> **Excerpted passage**
++++++++++
Develop a Clear Sense of Direction Through The Strategic Planning Process
You’ve heard it said that when you are up to your you-know-what in alligators, it’s hard to remember that you came here to drain the swamp. Because of the turbulence of today’s marketplace, most executives and managers have been reduced to operating, almost like firefighters on a daily basis. They are totally preoccupied with short-term problems and the need to get short-term operating results. They intend to spend more time thinking about the future and planning but they don’t ever seem to get around to it. They never have time and they are too busy to make time.
What is a Long-Term Goal?
Long-term goals are objects of your ambition or effort that will take time to accomplish. They cannot be achieved quickly. Rather, they require careful planning and serious commitment.
Although they are more daunting than short-term goals, the same goal-setting concept of chunking applies. Chunking is simply the process of breaking down everything that is required to achieve your long-term intention into small segments or tasks. Looking at your tasks in this light allows you to address everything in bite-sized “chunks.” This way you only need to get one small task done at a time, but when all of these undertakings add up, you will have accomplished a much larger, “long-term goal.”
This approach can be applied to any project.
For instance, if you want to become a published author to expand your business, where should you start?
I recommend setting your long term goal to be reaching the bestsellers list and supporting it with shorter goals along the way. The first goal might simply be to learn how to write a book. After you find a system that other authors have used successfully, you can set milestones for your timeline. In this case, those milestones – or short-term goals – might include planning, writing, editing, designing, marketing, and publisher-prepping your book.
Ultimately, these short-term goals will support your long-term goal of becoming a best-selling author.
Set Long-Term Goals and Constantly Be Thinking About The Future
But this is not for you. You need to set clear targets for yourself and for every part of your business. In fact, perhaps your most important responsibility to your people is to give them a clear sense of direction in their work. They need this to perform at their best, and they can’t do their best without it. In fact, according to psychologists, the greatest de-motivator in the world of work is not knowing what’s expected, or not being clear about your long-term goals.
There’s a simple five-part formula for developing a sense of direction that you can use for the rest of your career. It’s called the GOSPA Formula. The letters in the word GOSPA stand for Goals, Objectives, Strategies, Priorities, and Activities.
Let’s start with how to set goals. A goal is a specific place where you want to end up, at the end of a specific period of time. For example, your goal could be a certain volume of sales, or a certain level of profitability at the end of a quarter or the end of a year.
++++++++++
> **Extracted material**
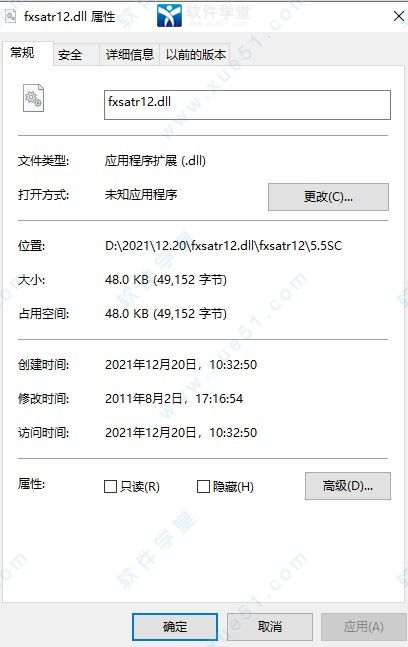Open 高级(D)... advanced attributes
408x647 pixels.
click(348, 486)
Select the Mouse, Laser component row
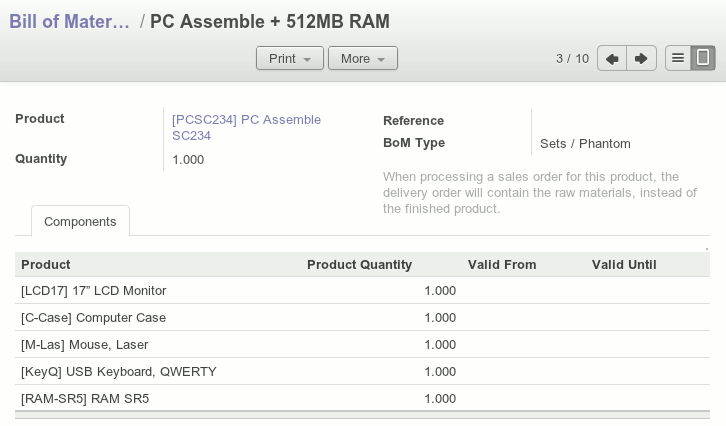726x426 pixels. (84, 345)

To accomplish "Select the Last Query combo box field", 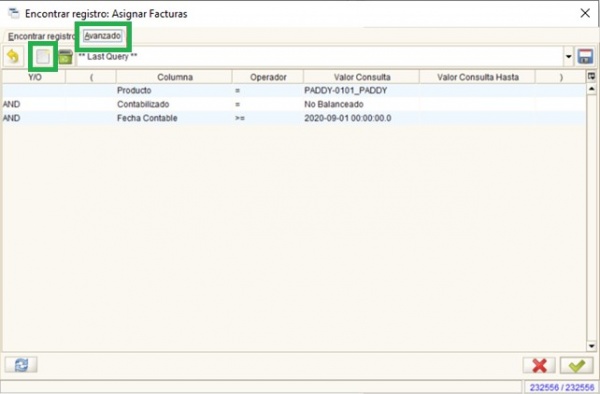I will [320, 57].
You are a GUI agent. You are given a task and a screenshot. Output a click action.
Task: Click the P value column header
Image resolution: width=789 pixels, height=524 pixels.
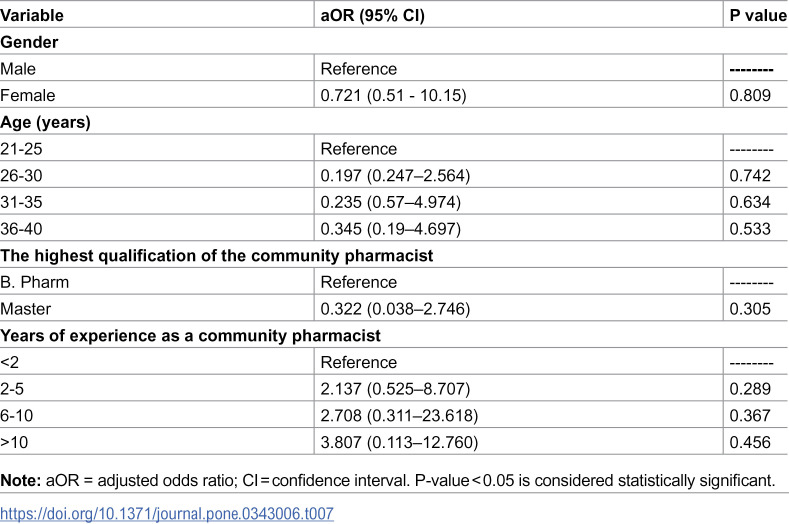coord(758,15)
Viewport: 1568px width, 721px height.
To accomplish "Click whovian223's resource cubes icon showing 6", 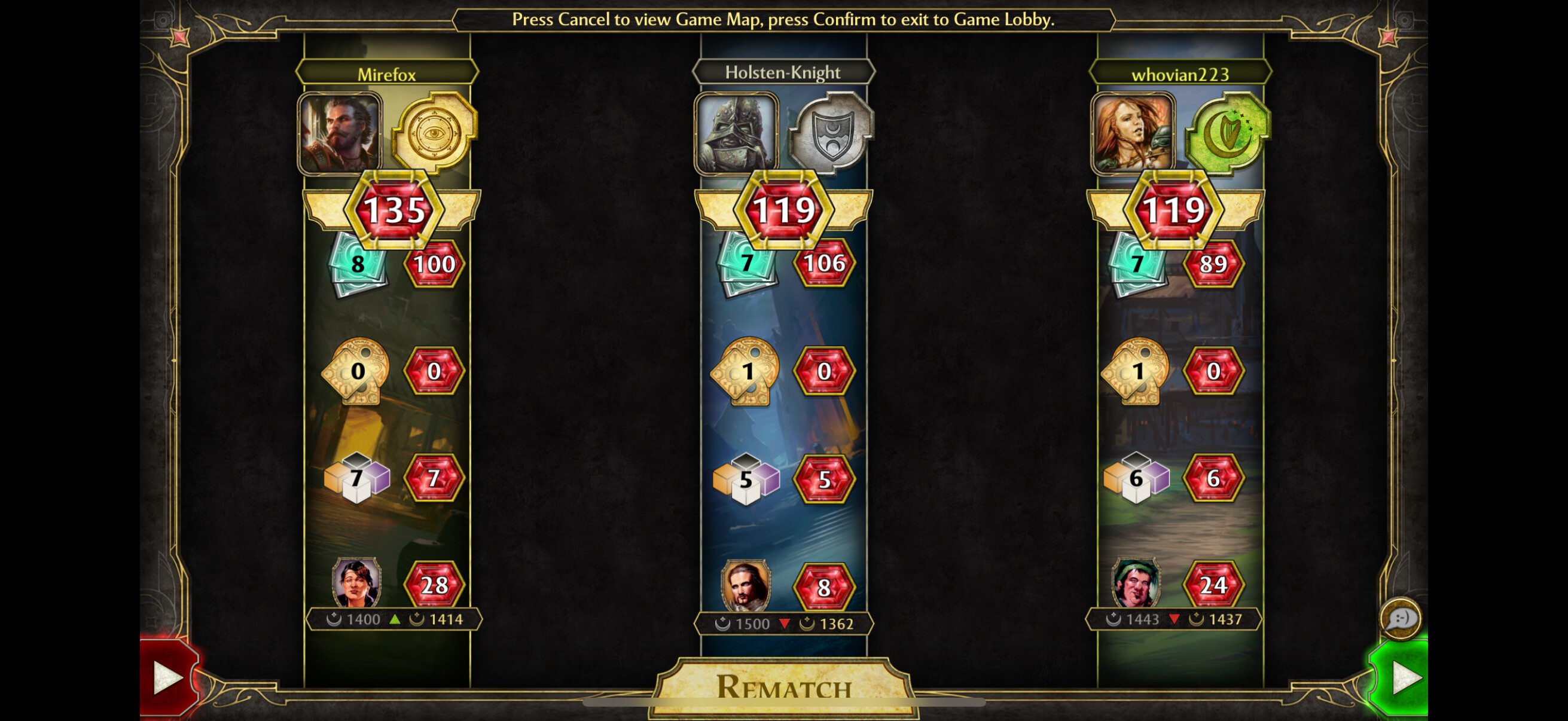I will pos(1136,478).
++++++++++
> **What needs to be done**
Rewrite the strategic planning text, starting at "Although they are" and ending at "to any project.", and swap "bite-sized" for "manageable".

> **Right answer**
Although they are more daunting than short-term goals, the same goal-setting concept of chunking applies. Chunking is simply the process of breaking down everything that is required to achieve your long-term intention into small segments or tasks. Looking at your tasks in this light allows you to address everything in manageable “chunks.” This way you only need to get one small task done at a time, but when all of these undertakings add up, you will have accomplished a much larger, “long-term goal.”
This approach can be applied to any project.